**Text under study:**
-.-.-

Treating autonomous agents as untrusted participants: what the Claude Code harness suggests for on-chain mechanism design

This continues a line I have been posting here since early May about the gap between what a protocol can enforce on-chain and what actually happens off-chain, and how good mechanism design narrows that gap by making the dishonest action unprofitable rather than by trusting anyone to be honest. A recent event outside our usual subject matter gave me a clean, large external example of the same principle, and I think it is worth bringing back on topic because autonomous agents are about to become first-class participants in the systems we design here.

In late March an AI coding tool’s full source was exposed by accident, and several groups published analyses of it. The detail relevant to us is structural. The part of the system that calls the model and decides what to do is tiny. By one community estimate it is under two percent of the codebase, and I would not lean on the exact figure because it depends entirely on how you classify code, but the qualitative split is not in dispute. The overwhelming majority of the engineering is not the intelligence. It is the apparatus around the intelligence: a default-deny permission layer between the agent and any state-changing action, a context-management pipeline so the agent does not lose track of its objective, isolation so that parallel agents cannot corrupt each other, and explicit checkpoints where a privileged action is held for approval.

-.-.-

**Material supplied:**

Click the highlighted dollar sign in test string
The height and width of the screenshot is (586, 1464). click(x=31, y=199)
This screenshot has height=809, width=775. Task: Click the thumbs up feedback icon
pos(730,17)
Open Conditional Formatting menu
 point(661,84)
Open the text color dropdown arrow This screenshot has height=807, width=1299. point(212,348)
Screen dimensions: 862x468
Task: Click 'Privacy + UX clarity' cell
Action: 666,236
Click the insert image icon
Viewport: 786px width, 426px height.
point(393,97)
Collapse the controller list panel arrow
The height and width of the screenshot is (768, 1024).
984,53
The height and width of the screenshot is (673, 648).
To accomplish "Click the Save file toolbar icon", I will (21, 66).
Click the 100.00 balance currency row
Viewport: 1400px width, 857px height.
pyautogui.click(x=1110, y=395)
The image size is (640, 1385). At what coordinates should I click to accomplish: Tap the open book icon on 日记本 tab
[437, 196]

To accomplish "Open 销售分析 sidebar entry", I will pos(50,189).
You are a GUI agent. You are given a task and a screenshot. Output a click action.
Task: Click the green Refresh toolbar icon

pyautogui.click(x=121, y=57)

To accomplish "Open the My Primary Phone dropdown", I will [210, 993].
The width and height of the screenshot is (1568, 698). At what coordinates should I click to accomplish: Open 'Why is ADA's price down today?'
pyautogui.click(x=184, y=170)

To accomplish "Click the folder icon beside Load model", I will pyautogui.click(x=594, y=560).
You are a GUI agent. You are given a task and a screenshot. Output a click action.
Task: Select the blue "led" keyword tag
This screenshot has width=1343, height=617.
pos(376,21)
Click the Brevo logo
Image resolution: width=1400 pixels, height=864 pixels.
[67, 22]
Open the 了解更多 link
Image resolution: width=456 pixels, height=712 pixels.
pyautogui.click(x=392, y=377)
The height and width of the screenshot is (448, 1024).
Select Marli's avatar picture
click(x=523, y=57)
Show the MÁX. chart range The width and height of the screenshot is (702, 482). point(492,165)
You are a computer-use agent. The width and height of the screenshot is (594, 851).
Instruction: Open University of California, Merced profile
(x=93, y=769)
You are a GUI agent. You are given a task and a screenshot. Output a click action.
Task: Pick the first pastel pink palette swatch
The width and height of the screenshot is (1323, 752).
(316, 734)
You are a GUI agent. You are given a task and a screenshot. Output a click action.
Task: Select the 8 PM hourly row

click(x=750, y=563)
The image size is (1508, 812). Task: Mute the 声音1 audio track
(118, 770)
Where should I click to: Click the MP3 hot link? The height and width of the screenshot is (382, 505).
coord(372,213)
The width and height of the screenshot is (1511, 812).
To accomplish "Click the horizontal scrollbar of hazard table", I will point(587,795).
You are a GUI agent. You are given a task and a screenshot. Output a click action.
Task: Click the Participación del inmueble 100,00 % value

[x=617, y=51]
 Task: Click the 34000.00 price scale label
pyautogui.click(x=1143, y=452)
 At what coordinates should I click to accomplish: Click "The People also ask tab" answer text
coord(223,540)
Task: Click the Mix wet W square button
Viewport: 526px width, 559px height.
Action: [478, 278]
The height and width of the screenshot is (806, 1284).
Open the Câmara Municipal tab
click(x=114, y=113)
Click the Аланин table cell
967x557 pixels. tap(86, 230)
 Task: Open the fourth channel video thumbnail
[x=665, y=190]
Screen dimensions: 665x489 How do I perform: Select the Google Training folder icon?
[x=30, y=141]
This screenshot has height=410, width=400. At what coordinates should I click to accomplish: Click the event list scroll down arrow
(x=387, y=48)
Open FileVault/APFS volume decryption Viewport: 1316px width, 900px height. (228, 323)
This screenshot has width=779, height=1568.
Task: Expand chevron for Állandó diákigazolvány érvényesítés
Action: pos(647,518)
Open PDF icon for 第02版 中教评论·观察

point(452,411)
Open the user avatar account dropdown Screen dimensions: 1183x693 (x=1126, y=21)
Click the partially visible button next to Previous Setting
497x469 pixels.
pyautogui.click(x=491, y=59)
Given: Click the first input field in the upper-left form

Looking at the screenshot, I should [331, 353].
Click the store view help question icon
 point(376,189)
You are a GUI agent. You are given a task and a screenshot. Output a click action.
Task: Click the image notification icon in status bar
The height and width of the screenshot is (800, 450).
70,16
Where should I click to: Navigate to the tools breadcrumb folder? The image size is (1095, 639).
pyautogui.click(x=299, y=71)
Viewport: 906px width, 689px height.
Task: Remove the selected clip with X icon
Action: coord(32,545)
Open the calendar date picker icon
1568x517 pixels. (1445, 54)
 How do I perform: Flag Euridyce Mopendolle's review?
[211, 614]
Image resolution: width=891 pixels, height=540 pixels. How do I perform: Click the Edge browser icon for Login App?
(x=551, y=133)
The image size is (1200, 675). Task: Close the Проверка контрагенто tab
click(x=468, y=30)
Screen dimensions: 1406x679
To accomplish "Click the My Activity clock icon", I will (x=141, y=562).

-.-.-

Reproduce word for word the stretch of the forum post from "Treating autonomous agents" through "we design here.". The entries were drawn from a different source than the forum post.

Treating autonomous agents as untrusted participants: what the Claude Code harness suggests for on-chain mechanism design

This continues a line I have been posting here since early May about the gap between what a protocol can enforce on-chain and what actually happens off-chain, and how good mechanism design narrows that gap by making the dishonest action unprofitable rather than by trusting anyone to be honest. A recent event outside our usual subject matter gave me a clean, large external example of the same principle, and I think it is worth bringing back on topic because autonomous agents are about to become first-class participants in the systems we design here.